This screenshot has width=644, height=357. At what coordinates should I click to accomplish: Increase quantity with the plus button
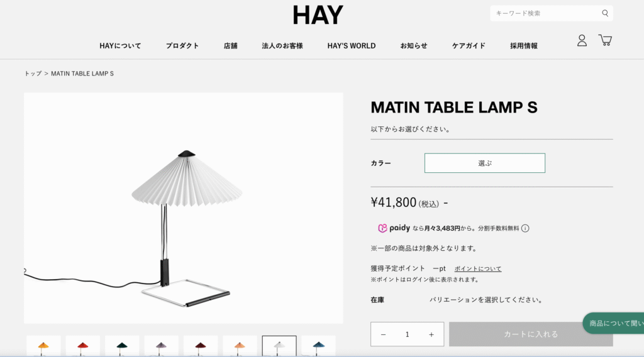click(431, 334)
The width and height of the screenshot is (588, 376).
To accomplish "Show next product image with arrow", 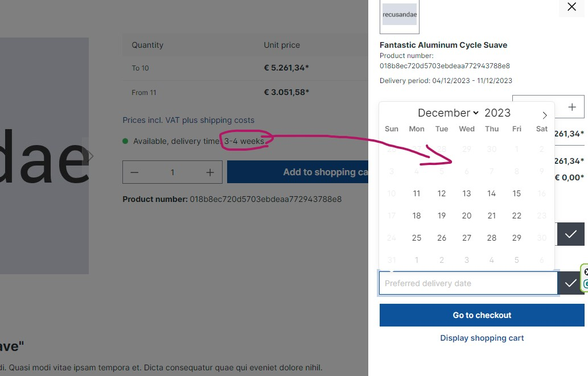I will point(89,156).
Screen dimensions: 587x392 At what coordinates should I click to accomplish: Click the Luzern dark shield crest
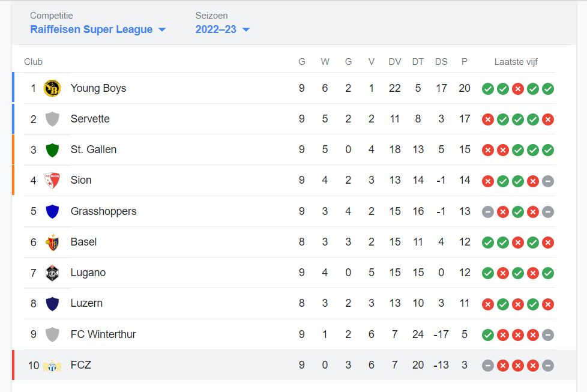click(x=52, y=304)
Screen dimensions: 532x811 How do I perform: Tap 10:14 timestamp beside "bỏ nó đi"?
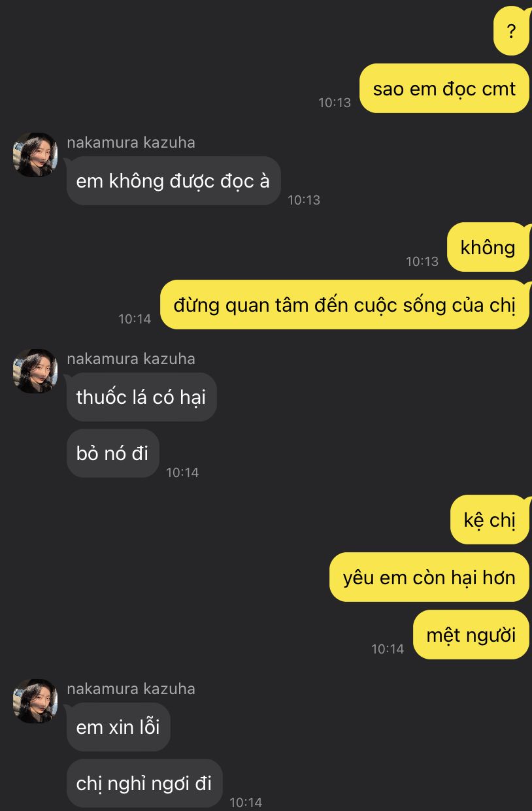[x=182, y=472]
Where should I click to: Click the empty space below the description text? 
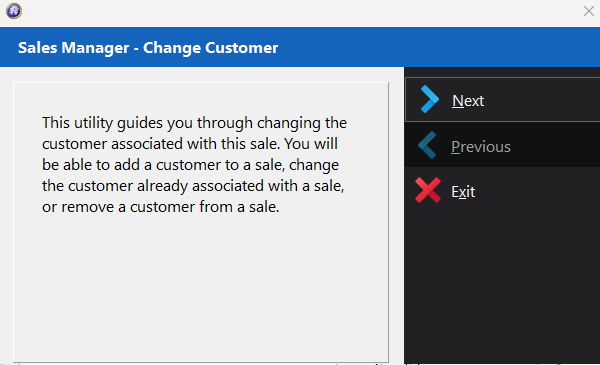[x=201, y=287]
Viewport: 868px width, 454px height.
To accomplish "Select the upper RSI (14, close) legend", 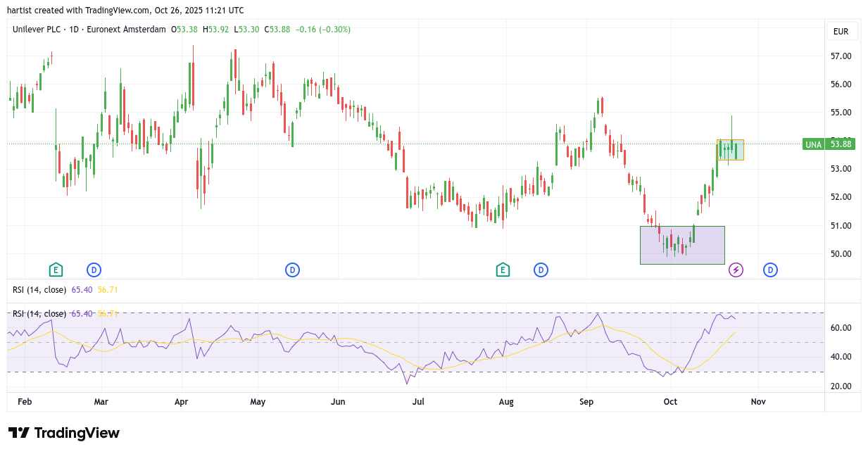I will click(x=39, y=289).
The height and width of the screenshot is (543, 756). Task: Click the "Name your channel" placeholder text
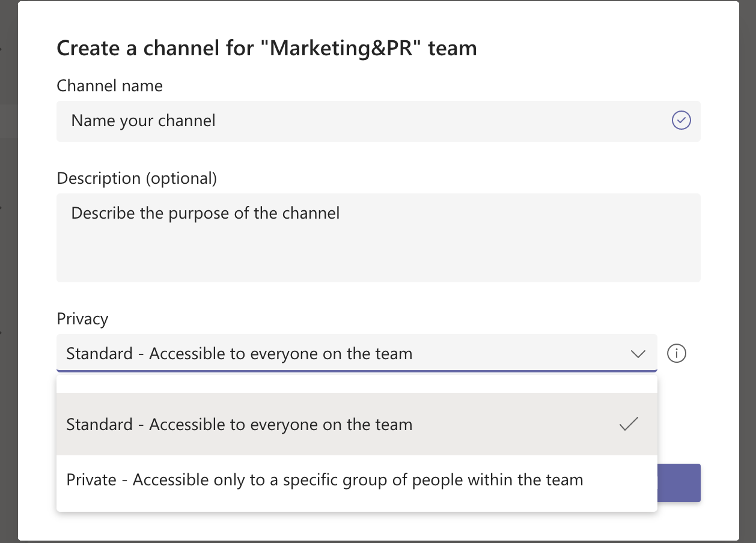[143, 121]
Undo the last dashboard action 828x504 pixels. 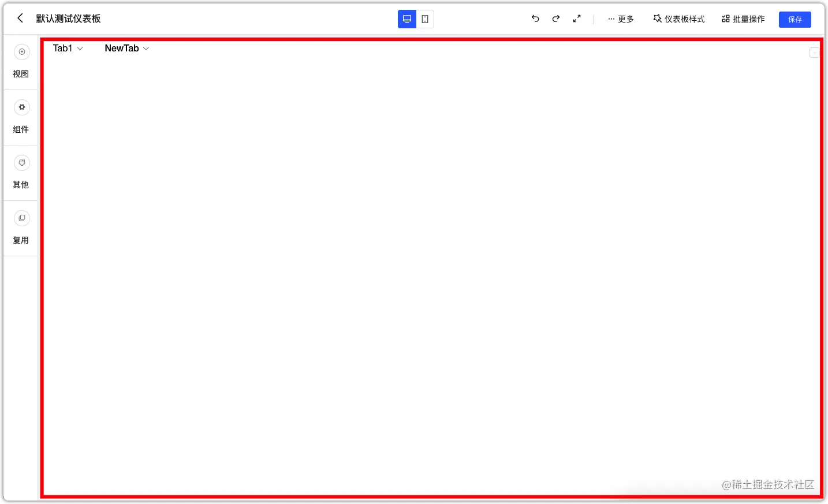click(535, 18)
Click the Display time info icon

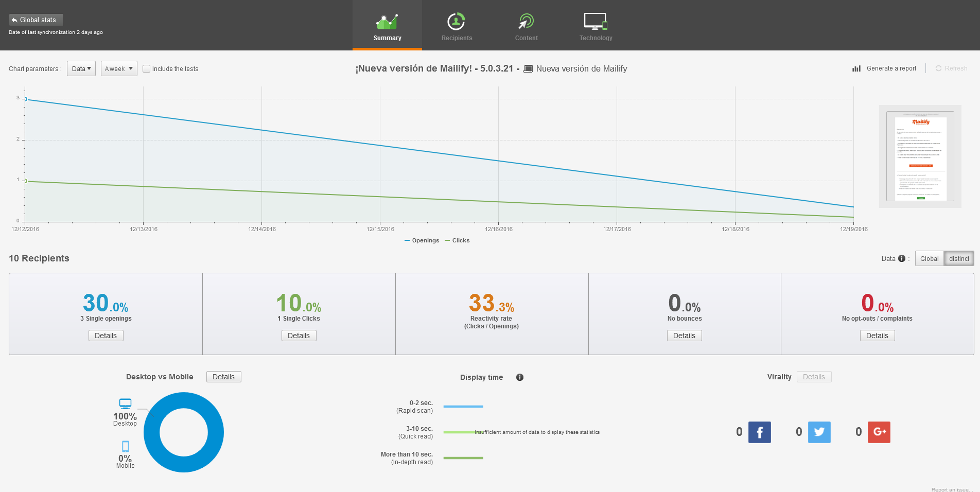520,377
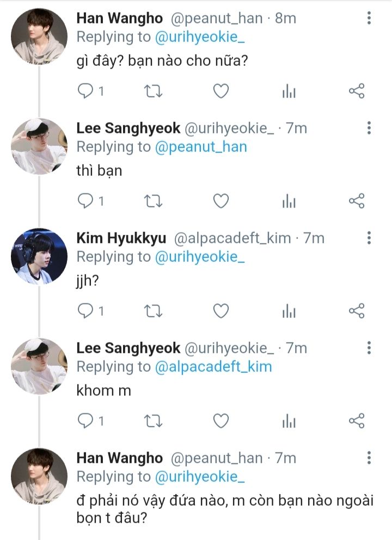392x540 pixels.
Task: Open Kim Hyukkyu's profile picture
Action: pos(39,256)
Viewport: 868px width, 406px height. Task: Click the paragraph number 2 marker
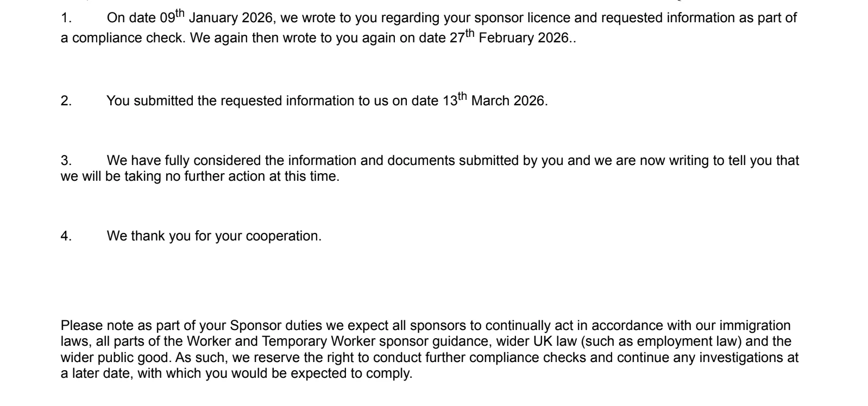(66, 101)
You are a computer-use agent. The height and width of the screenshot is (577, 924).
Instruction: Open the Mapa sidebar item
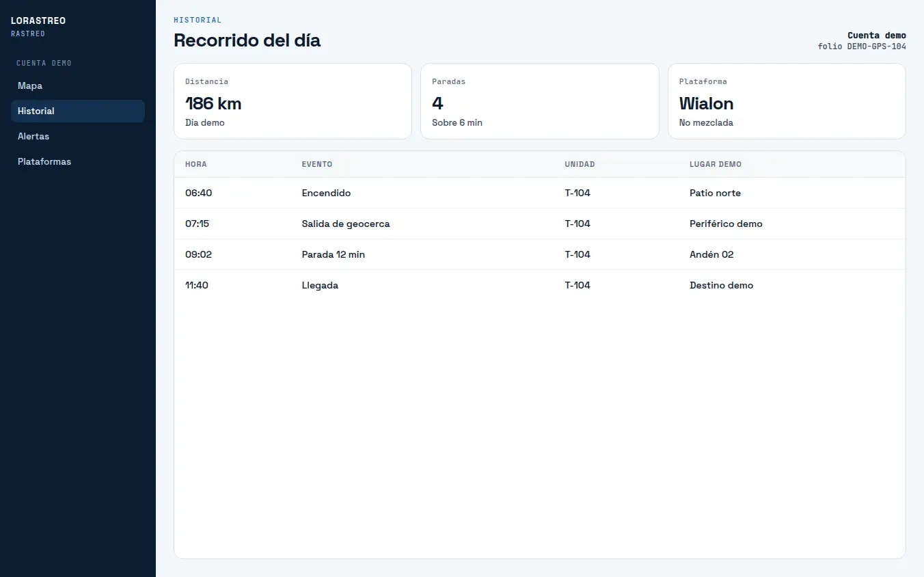click(77, 85)
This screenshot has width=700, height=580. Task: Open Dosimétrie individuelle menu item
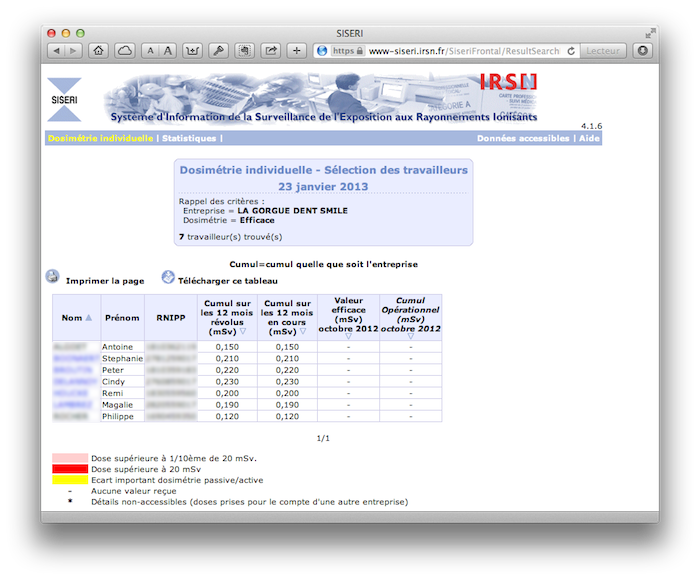pos(100,139)
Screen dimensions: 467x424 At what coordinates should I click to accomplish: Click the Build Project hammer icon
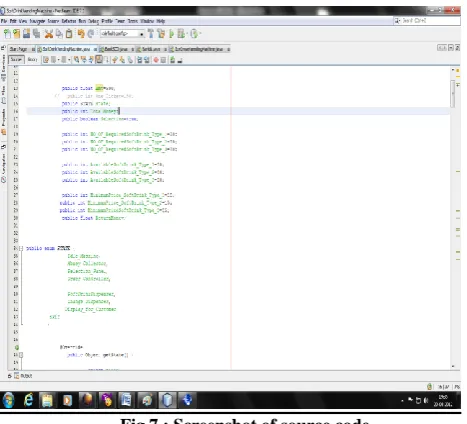pos(151,34)
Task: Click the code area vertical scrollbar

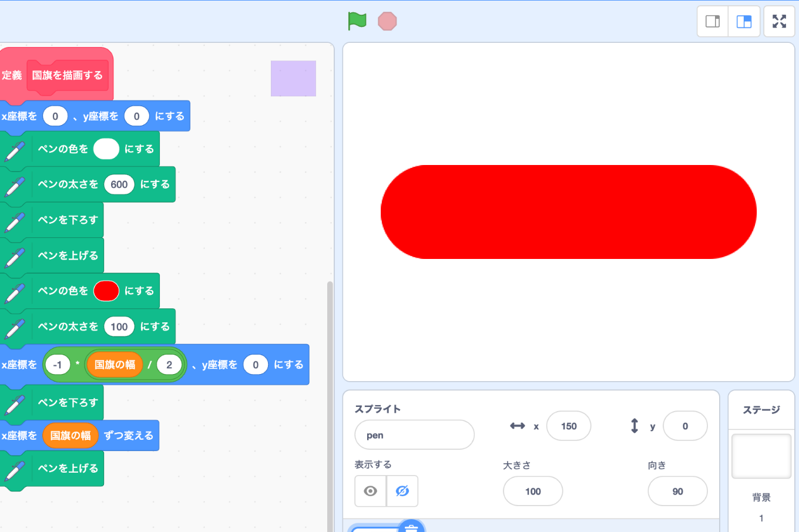Action: click(330, 405)
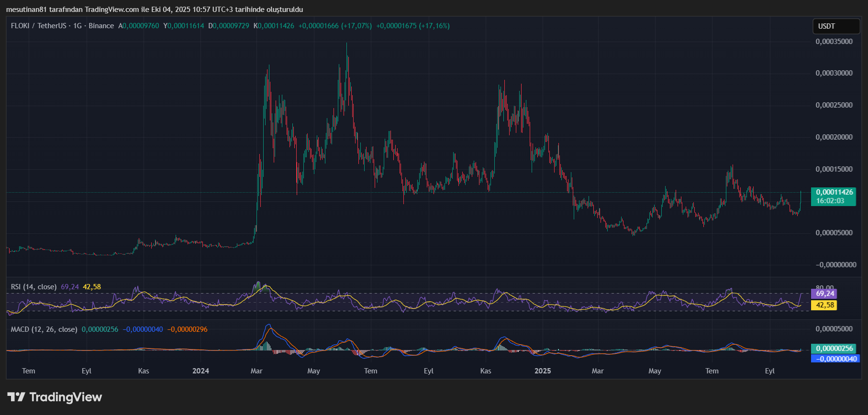This screenshot has width=868, height=415.
Task: Click the green current price tag 0,00011426
Action: pyautogui.click(x=834, y=192)
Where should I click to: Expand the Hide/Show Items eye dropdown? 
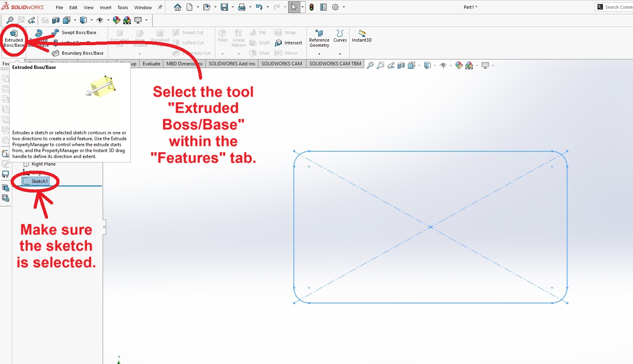coord(450,66)
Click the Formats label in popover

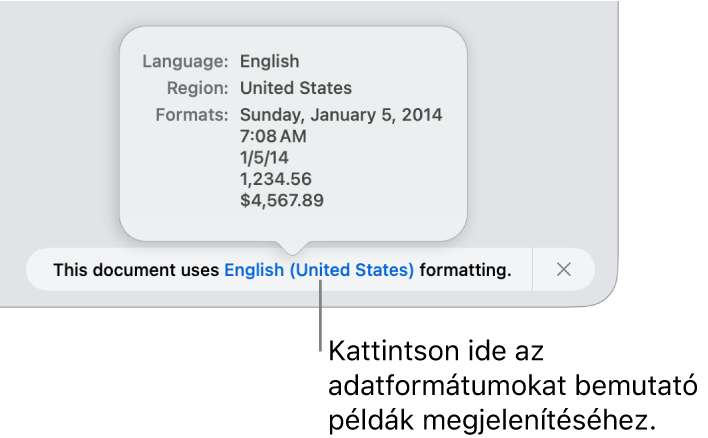pos(191,115)
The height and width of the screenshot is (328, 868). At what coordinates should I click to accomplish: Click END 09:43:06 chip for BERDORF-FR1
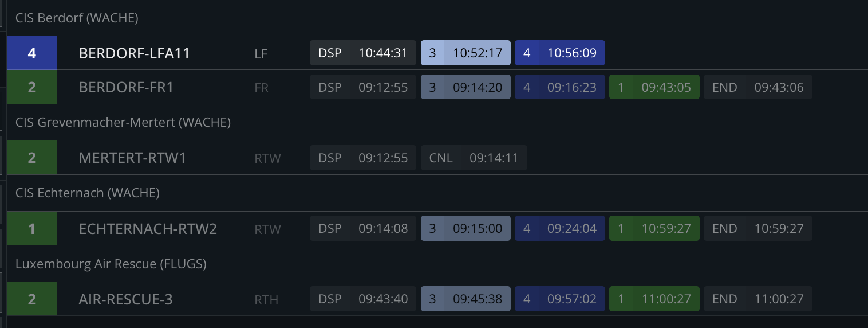pyautogui.click(x=758, y=87)
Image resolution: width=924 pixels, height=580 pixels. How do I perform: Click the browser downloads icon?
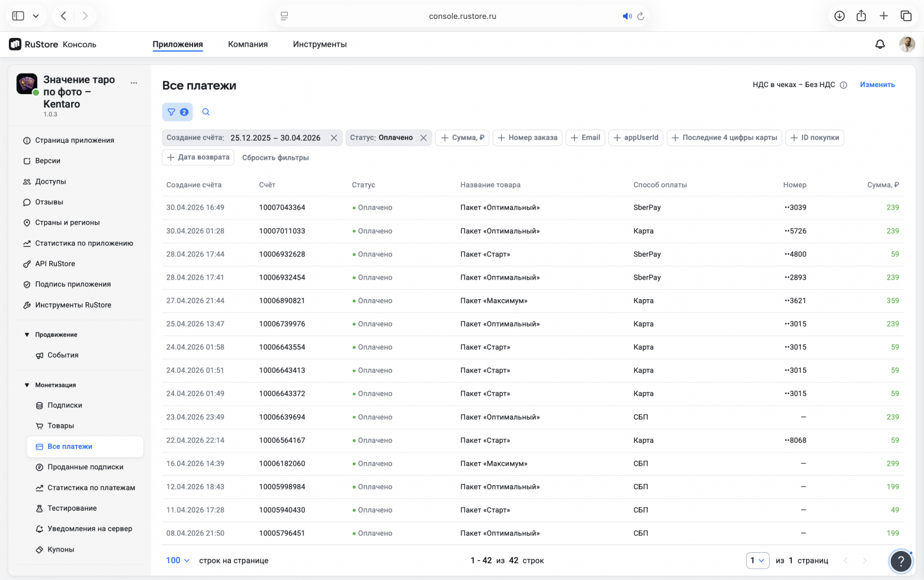pos(839,16)
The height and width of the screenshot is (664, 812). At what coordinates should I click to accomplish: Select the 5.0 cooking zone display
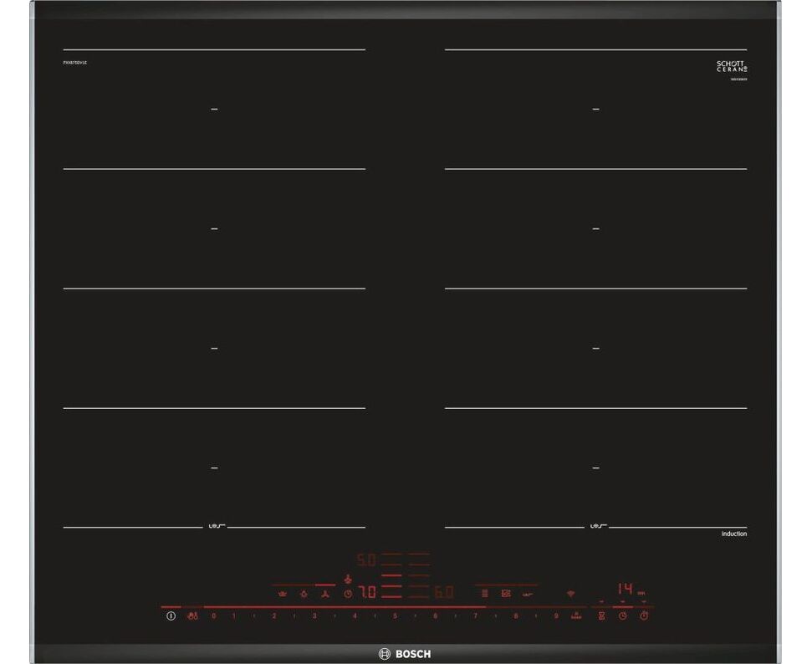pos(367,559)
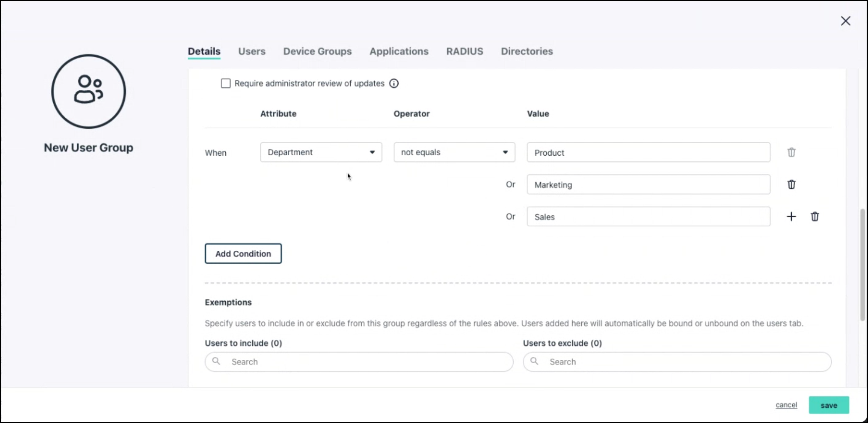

> WHAT IS NEEDED
Output, exactly and without pictures, the span of lines that starts at the line containing "Where should I click to: Expand" and ends at the last line above.

> RESPONSE
Where should I click to: Expand the Hide/Show Items eye dropdown? 
coord(450,66)
Click the Formats label in popover

pos(191,115)
The height and width of the screenshot is (328, 868). At what coordinates should I click to accomplish: Click END 09:43:06 chip for BERDORF-FR1
pyautogui.click(x=758, y=87)
Image resolution: width=924 pixels, height=580 pixels. How do I perform: Click the browser downloads icon?
pos(839,16)
The height and width of the screenshot is (664, 812). At what coordinates should I click to accomplish: Select the 5.0 cooking zone display
pos(367,559)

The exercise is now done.